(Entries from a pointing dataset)
※

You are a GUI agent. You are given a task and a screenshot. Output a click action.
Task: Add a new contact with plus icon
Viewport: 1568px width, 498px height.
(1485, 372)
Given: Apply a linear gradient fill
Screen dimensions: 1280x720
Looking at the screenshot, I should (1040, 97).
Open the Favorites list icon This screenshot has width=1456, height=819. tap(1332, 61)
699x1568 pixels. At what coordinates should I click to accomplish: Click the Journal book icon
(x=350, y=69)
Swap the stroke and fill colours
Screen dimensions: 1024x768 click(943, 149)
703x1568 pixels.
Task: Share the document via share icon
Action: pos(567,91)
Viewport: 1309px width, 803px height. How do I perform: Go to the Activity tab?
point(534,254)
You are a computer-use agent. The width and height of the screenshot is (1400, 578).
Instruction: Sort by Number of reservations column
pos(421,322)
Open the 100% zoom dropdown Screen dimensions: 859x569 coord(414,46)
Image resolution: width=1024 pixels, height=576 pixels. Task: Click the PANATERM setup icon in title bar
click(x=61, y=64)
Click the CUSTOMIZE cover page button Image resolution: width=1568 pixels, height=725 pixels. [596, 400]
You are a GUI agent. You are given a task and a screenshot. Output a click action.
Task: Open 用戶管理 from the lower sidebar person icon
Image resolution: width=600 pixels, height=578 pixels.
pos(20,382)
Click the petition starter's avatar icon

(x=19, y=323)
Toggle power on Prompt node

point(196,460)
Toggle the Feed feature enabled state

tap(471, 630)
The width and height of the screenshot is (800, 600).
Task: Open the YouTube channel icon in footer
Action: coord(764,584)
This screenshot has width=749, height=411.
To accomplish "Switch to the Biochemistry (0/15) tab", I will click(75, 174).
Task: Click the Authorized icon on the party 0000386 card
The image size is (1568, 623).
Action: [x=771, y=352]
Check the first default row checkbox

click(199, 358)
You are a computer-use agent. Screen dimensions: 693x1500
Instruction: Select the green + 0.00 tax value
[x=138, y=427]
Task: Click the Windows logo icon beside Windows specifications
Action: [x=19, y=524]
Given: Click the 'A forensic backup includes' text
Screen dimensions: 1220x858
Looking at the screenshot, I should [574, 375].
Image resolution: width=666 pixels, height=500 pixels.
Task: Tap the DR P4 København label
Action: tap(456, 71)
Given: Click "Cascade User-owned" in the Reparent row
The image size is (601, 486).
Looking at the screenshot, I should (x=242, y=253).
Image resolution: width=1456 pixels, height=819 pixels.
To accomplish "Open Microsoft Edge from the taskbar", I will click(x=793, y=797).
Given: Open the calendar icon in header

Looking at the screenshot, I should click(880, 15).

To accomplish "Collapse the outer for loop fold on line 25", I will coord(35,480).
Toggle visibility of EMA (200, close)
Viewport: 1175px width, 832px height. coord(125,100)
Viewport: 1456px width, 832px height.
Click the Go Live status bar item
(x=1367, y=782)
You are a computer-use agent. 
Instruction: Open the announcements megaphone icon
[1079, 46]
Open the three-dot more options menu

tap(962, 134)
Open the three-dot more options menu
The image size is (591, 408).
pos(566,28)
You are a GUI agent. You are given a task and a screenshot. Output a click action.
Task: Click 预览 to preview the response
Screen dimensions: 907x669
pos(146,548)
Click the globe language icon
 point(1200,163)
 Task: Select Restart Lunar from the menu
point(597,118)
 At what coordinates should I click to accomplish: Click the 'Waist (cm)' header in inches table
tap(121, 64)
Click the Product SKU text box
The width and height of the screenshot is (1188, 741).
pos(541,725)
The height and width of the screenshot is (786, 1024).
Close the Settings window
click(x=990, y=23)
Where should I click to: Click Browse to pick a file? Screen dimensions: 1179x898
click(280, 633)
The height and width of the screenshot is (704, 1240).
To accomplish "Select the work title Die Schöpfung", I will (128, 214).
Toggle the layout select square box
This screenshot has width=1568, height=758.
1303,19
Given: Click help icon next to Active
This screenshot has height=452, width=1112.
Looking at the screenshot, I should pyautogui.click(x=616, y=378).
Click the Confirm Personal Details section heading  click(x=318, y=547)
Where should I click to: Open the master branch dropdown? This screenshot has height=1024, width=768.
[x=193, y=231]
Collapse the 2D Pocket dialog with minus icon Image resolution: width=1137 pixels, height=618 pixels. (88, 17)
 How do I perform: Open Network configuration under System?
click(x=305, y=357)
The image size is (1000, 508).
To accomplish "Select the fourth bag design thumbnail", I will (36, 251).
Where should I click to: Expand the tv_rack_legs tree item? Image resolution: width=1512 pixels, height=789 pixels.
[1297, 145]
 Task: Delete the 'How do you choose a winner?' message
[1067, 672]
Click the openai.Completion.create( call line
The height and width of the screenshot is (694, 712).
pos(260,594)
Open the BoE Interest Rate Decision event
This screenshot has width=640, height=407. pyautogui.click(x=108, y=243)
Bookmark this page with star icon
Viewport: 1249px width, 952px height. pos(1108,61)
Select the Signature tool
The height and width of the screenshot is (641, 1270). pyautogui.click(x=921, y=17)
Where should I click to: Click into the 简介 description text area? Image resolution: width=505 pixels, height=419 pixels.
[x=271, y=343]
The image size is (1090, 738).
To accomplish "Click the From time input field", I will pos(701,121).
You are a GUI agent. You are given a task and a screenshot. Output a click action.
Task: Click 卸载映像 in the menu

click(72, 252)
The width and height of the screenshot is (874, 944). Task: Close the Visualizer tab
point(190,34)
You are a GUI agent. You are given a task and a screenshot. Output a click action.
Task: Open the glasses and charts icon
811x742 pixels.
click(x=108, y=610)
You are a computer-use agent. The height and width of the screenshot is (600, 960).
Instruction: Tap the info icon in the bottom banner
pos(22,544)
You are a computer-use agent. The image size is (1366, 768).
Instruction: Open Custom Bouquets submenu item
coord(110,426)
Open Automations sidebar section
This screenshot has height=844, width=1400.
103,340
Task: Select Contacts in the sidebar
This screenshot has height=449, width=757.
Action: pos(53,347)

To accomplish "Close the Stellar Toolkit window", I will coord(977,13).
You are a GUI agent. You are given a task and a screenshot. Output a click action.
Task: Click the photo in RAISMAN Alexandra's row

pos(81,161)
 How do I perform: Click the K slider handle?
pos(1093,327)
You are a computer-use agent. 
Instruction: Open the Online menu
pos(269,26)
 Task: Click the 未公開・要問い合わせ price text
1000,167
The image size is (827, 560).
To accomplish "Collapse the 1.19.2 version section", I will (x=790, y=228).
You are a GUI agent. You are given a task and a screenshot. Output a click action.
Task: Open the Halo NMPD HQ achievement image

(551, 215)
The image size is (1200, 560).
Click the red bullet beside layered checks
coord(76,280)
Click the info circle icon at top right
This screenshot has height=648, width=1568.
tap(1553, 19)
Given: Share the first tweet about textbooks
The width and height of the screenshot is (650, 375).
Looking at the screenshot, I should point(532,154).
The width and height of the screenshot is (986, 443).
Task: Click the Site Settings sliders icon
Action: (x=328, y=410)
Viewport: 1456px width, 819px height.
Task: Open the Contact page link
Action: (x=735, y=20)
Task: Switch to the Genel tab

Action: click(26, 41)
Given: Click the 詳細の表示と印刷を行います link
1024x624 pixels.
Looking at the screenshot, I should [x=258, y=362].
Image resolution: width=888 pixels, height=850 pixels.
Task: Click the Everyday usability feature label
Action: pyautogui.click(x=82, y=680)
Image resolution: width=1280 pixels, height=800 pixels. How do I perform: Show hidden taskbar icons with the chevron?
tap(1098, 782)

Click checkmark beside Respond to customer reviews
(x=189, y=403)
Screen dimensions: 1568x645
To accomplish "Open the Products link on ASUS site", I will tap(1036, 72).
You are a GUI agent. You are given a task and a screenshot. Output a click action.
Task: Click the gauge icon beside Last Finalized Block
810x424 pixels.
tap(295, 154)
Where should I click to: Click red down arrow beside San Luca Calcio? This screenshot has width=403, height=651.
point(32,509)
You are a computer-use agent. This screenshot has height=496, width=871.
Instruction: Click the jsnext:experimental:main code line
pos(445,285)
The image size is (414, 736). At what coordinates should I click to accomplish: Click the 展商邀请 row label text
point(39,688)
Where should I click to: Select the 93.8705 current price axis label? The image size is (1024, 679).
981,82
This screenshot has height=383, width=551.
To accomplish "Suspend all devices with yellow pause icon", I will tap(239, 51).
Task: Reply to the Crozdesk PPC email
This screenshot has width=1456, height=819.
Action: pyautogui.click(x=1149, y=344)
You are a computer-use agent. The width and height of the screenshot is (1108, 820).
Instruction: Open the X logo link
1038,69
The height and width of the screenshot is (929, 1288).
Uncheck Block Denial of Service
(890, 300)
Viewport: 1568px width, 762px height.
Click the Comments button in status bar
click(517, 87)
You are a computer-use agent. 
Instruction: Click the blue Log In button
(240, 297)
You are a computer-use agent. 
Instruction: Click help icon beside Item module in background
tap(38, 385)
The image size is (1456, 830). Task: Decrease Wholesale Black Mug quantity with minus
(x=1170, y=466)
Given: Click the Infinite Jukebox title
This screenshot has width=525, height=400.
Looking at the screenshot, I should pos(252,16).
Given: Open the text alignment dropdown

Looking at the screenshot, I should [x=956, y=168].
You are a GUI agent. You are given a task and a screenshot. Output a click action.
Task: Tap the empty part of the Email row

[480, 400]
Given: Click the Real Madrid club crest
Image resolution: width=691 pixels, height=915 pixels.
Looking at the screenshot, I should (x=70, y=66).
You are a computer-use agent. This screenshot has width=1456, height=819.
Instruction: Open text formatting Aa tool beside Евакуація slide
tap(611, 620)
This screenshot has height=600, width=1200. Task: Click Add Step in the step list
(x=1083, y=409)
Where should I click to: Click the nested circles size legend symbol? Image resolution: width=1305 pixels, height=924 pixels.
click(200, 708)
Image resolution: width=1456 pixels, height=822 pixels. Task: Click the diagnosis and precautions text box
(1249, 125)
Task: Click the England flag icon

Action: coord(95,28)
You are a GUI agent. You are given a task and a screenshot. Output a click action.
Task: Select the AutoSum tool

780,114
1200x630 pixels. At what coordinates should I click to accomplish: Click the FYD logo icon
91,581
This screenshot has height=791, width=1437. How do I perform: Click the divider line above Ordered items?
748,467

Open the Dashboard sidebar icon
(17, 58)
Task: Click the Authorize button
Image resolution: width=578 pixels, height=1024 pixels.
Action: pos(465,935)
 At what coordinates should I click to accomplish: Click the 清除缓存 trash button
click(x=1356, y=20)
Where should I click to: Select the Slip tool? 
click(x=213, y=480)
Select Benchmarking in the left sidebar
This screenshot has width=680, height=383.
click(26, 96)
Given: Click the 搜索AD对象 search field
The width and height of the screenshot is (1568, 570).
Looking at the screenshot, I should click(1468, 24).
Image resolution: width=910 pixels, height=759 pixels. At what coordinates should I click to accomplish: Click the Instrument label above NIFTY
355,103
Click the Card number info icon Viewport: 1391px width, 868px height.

※

*TASK STATEMENT*. Render the entries from the start through the line containing "Looking at the screenshot, I should (1040, 97).", inclusive, as a Markdown table with columns Row and Line. Leave out any blank lines.

*TASK ANSWER*.
| Row | Line |
|---|---|
| 1 | You are a GUI agent. You are given a task and a screenshot. Output a click action. |
| 2 | Task: Add a new contact with plus icon |
| 3 | Viewport: 1568px width, 498px height. |
| 4 | (1485, 372) |
| 5 | Given: Apply a linear gradient fill |
| 6 | Screen dimensions: 1280x720 |
| 7 | Looking at the screenshot, I should (1040, 97). |